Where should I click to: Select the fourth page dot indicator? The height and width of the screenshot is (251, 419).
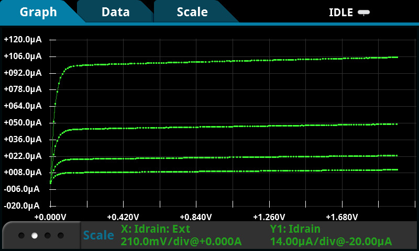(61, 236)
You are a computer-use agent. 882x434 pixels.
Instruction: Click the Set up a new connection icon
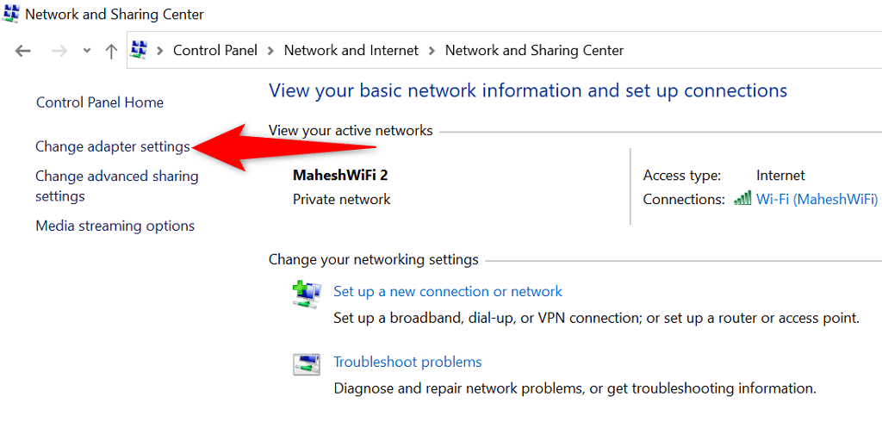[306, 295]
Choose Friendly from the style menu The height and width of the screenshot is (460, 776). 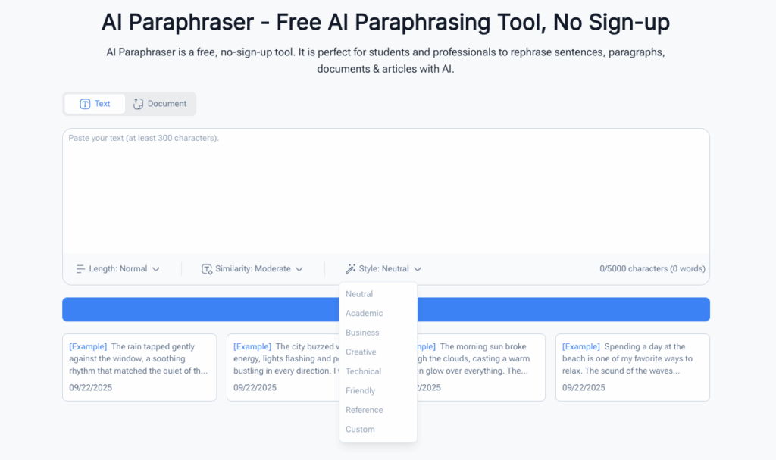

____________

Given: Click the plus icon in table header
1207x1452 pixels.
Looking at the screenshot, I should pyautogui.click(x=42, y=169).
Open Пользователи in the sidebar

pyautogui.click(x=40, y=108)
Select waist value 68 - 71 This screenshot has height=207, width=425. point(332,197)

____________

Aim of the task:
From the records above, output only the lines starting at the one containing "Where should I" and ending at the one containing "Choose Friendly from", word for word. Pictures stay out.

Response area:
Where should I click to: Select the fourth page dot indicator? The height and width of the screenshot is (251, 419).
(61, 236)
You are a computer-use agent. 882x434 pixels.
Instruction: Click the Set up a new connection icon
[306, 295]
Choose Friendly from the style menu The height and width of the screenshot is (460, 776). 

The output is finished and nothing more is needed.